Communists have a fundamentally different approach. In countries like the USA, Germany, Australia, etc, our revolutionary democratic demands would be different. Is that so hard to understand, comrade Delargy? In such countries the immediate slogan ought to be ‘For a centralised republic’. The federal-type structures in these countries actually impede the struggle for the extension of democracy - by giving (reactionary) minorities the legal-constitutional right to frustrate the democratic will of the majority.

As for the UK, the monarchy provides modern British capitalism with its constitutional mainstay. Hereditary privilege is the very antithesis of democracy. Communists think we should exploit this for everything it is worth. Economist-communists think we should ignore or belittle it.
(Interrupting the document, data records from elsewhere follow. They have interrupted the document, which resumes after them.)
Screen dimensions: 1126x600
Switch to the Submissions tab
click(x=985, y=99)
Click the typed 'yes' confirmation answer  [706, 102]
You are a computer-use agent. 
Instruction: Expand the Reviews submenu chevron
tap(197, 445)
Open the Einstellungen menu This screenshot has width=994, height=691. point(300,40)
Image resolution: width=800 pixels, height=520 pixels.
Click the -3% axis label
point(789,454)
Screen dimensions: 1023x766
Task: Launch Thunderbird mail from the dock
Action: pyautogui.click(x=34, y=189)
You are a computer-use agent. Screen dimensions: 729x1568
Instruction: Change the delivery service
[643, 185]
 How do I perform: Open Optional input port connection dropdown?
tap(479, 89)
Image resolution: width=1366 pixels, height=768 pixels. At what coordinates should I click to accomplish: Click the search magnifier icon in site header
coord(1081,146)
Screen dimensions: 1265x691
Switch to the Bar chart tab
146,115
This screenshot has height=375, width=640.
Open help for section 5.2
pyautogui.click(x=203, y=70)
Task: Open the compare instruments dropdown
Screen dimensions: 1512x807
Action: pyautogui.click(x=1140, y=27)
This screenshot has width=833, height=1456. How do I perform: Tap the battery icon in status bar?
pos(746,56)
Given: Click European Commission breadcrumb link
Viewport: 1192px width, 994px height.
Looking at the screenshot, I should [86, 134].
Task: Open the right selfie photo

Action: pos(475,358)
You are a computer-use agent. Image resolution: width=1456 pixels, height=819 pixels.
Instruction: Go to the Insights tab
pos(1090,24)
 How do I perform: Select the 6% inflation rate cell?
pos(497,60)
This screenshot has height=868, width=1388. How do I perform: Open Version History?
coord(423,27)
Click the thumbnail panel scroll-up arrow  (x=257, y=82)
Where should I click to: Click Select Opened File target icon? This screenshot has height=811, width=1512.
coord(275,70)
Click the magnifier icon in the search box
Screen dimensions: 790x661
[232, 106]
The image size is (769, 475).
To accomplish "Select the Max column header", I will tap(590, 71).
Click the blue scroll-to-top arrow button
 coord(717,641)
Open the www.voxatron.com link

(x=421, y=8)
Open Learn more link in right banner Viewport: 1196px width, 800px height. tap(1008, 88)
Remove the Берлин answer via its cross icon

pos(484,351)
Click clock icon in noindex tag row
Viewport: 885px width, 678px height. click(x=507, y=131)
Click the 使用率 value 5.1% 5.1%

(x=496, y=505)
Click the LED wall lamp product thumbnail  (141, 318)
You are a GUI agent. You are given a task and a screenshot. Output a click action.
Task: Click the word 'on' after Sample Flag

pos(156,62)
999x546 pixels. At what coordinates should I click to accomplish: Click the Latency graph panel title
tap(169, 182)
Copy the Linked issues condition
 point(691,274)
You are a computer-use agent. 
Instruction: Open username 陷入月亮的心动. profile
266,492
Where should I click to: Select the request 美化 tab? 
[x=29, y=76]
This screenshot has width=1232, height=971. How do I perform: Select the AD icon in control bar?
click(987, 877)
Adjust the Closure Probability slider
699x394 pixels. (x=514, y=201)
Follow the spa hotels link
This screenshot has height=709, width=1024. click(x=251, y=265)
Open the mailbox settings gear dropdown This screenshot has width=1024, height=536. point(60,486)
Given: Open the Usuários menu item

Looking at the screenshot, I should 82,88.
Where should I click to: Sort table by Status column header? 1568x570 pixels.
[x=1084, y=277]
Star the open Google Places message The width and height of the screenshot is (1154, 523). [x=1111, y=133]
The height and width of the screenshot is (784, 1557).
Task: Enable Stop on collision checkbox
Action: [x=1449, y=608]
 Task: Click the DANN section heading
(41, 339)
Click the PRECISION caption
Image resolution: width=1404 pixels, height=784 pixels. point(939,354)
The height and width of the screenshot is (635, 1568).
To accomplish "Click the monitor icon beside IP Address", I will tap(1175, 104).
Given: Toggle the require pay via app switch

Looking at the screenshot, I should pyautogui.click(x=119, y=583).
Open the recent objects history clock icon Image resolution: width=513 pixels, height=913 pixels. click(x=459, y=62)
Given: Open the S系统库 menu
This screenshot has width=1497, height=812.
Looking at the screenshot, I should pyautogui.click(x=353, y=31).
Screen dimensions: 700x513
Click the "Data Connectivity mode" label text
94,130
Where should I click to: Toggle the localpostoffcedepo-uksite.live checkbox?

The struggle for revolutionary democracy - and a totally different type of republic - is just as relevant for the USA as it is for the UK, or Indonesia and Iran … if you reject the Menshevik-Stalinist theory of the bourgeois democratic revolution as a necessary stage in history.

In other words, the role of communists is to “conquer democracy”, not to wait for the “thousand times more democratic socialism”. Fatal consequences follow otherwise.

As a good Marxist, comrade Delargy thinks that Britain, Germany, Australia, etc have already had their ‘bourgeois revolution’. Democracy is deemed superfluous. In which case we might as well stick with the constitutional monarchy until the red dawn comes along.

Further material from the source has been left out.